People want to believe the world is simple, and that learning one PL is
enough. Once you know Java, why learn another one? Either they're all the
same, or they're so radically different they must be weak in some critical
way.

When you grok Lisp, and realize that it _is_ actually practical, you realize
that you've only scratched the surface of the PL problem... and that's scary
for a lot of people, especially as there's a tendency to overestimate the
barriers between languages. (The Internet runs on components written on all
sorts of different languages.)

 _it 's worth mentioning that the dot product would be normally be written as
(reduce + (map _ xs ys))*

Yes, I had that thought, too.

In fact, that formulation is too slow for, say, large-scale ML. I've been
getting a lot of mileage out of Prismatic's hiphip library... and I really
look forward to, about 5 years from now, when Clojure is as mature for numeric
programming and ML as Python is with Numpy, Scipy, Numba et al.

------
wuschel
(Disclaimer: I am a python that found a new home in the scheme world)

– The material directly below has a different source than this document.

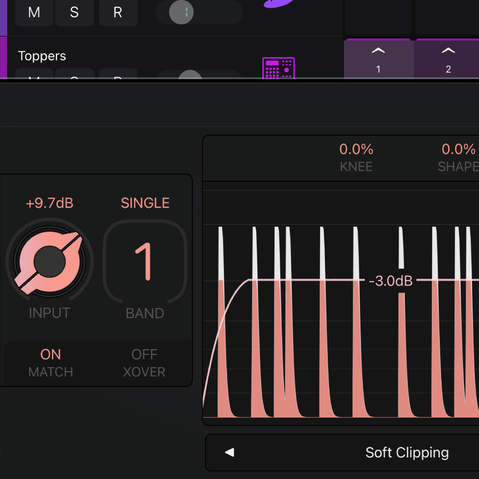Image resolution: width=479 pixels, height=479 pixels.
Task: Toggle the MATCH option currently ON
Action: [x=51, y=362]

Clojure is a Lisp. Lisp based languages are great.

However:

One of the problems with clojure - or rather with its home or ecosystem - is
the fact that it requires a very high activation energy to get going. Grasp
the concept of functionial programming, cc/call, macros, totally different
syntax than your previous imperative language of choice, and last but not the
giant blob that is called Java platform with all the traps regarding project
management, IDEs, building, compiling, deploying etc. I know that there are
great tools such an Leiningen or LightTable, but they only make the whole
process of transition more manageable.

Now, I know that Java is a huge benefit for all that want to make use of its
gazillion tools. But if You are not into Java, then Clojure might give you
some hickups.

In comparison to Clojure, Python also allows for some functional programming,
gives the eager disciple an easy going start. Most of libraries are written in
Python (or exist in a fast, a C-esque implementation) and are very easy to
grasp. I can not say that for the Java enviroment Clojure has been born into.

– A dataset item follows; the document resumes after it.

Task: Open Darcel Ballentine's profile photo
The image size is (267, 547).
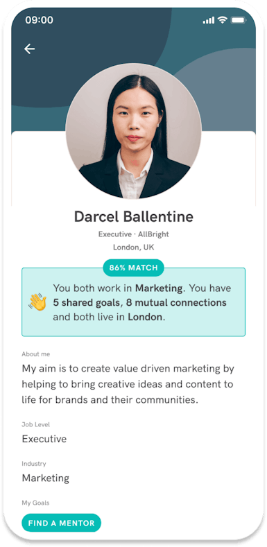Action: point(134,131)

I frown at java lingo error tracebacks in the REPL, and to bring a external
Java library into play is even more problematic. Any thoughts on this how to
remedy this problem without getting involved into Java?

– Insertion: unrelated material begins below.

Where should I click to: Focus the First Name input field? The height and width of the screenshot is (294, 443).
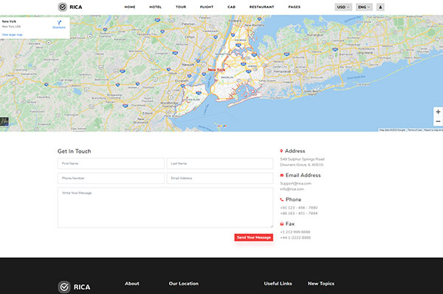point(111,163)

I wish there would be some kind of Index of how to use certain Java libraries
from Clojure, or an index of Clojure wrapping packages. It might make life a
bit easier.

Finally, I claim that for now, I am quite happy with my choice to migrate from
Clojure to Chicken Scheme/picolisp. You can get quite a bunch of Clojure data
types from the good package repository. It compiles without setting your hair
on fire. And it is really simple, as the language basics are small.

I will keep an eye on Clojure. but I must say that Julia is as appealing to me
when it comes to the choice of future language.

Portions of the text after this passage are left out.